Maximizing Your 401(k) Is a Huge Reward for Your Future Self
By: Phoebe Kranefuss · November 25, 2024 · Reading Time: 2 minutes
Let’s get real: Setting aside money in tax-deferred accounts like 401(k)s and IRAs can be easy to talk yourself out of, but it can be key to building your retirement savings. Trust us, your future self will thank you for reading this.
Tax-deferred retirement accounts give savers an important advantage. Typically when you sell stocks or other investments, you have to pay taxes on any gains. But with a 401(k) and traditional IRA, you don’t pay taxes on any investment gains — or your contributions — until you withdraw your money (usually once you reach retirement age). This means more money has the chance to grow over time. Plus, you reduce your taxable income, which can cut down on what you owe come tax season.

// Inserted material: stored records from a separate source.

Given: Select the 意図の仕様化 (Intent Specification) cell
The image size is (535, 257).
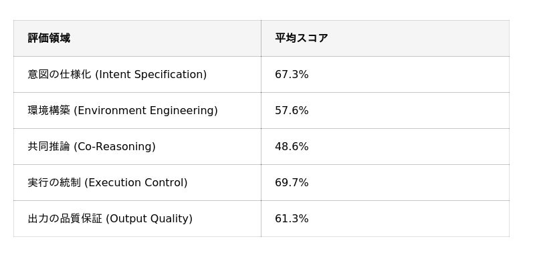Looking at the screenshot, I should tap(137, 74).
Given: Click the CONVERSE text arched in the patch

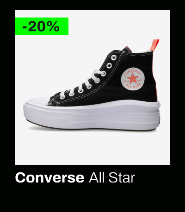Looking at the screenshot, I should pyautogui.click(x=132, y=73).
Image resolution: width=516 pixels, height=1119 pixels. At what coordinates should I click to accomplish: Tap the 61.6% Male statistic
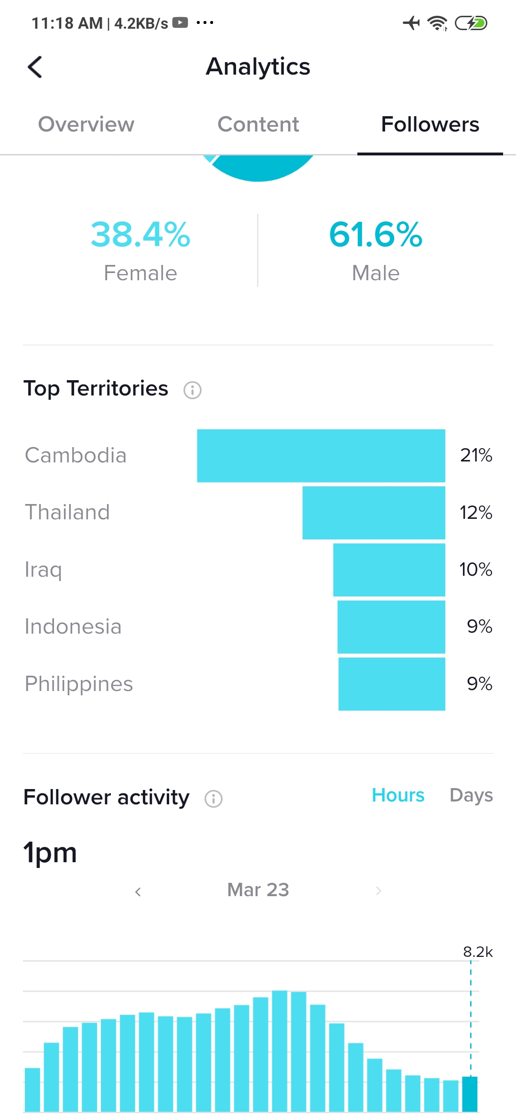pyautogui.click(x=376, y=250)
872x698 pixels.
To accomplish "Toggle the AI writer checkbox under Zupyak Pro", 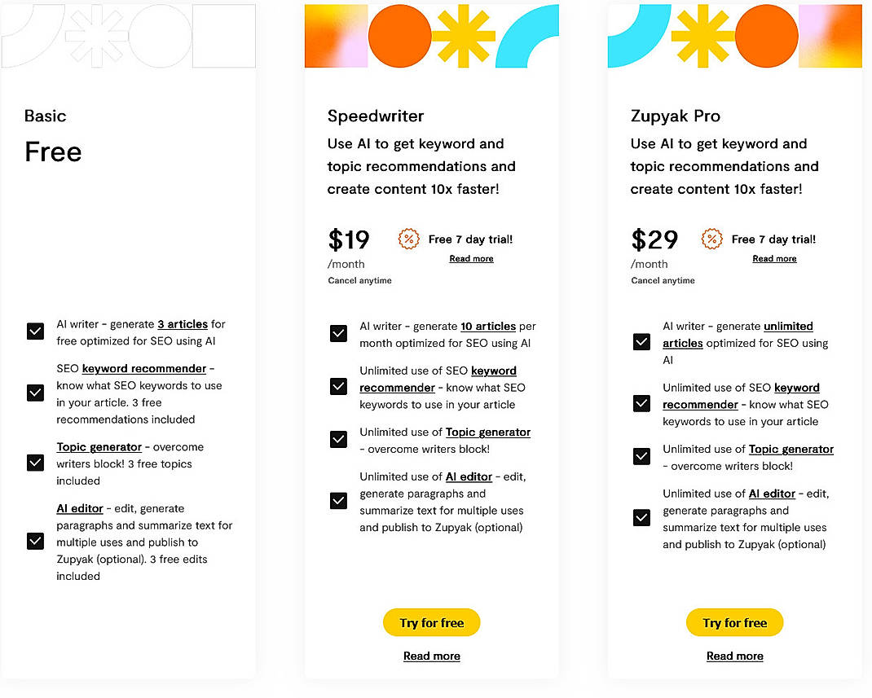I will 641,343.
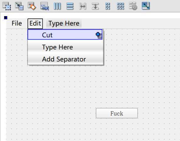The width and height of the screenshot is (180, 141).
Task: Select the Cut menu entry
Action: click(65, 35)
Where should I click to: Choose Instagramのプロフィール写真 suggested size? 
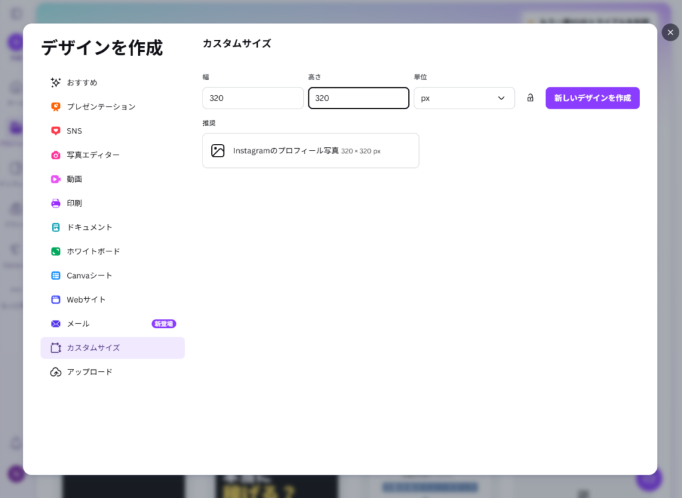click(x=310, y=151)
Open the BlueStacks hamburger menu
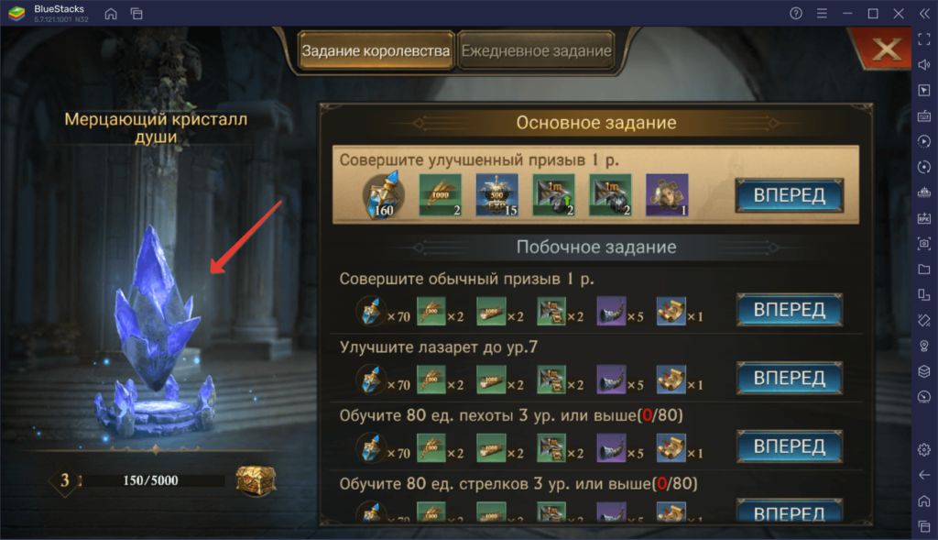 pos(822,13)
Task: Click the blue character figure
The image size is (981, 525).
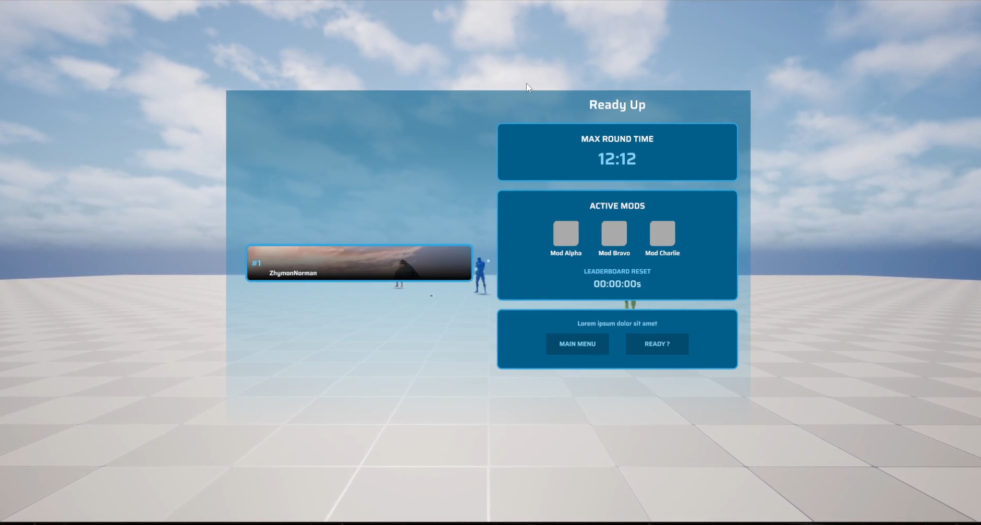Action: click(x=480, y=275)
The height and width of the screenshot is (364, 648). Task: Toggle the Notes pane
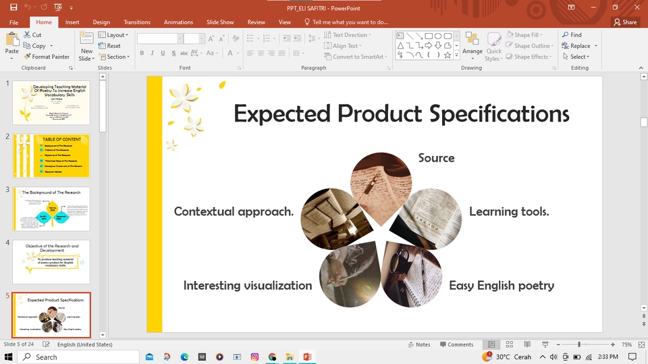coord(419,344)
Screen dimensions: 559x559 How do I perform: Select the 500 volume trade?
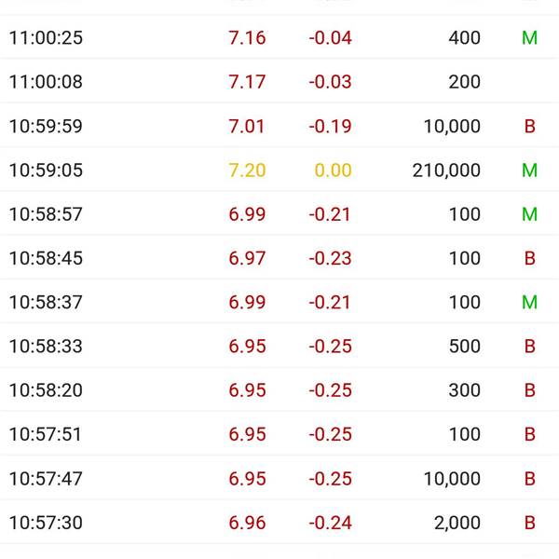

If you can swing it, the best way to capitalize on the tax advantages of these types of accounts is to contribute as much as the IRS allows. For 2025, the limit on 401(k) contributions is going up to $23,500 — $500 more than this year — while the cap on IRAs will continue to be $7,000, the IRS announced earlier this month.
Now, a $500 increase in the IRS limit (which is fairly typical for recent years) may not seem like a lot, but even a modest amount can have a surprising impact. If you invested $20,000 today and let it sit untouched, 20 years from now you’d have $128,564, assuming the average annual stock market return of 9.75%. But if you contributed just an additional $500 in each of those 20 years, you’d bring that total to about $156,000.
So what? Tax-advantaged savings accounts can make a huge difference in reaching your retirement savings goals, even if contributing the maximum isn’t realistic for your budget. (If that’s you, you’re not alone: Last year, only 14% of Americans maxed out their 401(k)s, according to Vanguard.) Every dollar you stash away has the potential for future growth, so do what you can.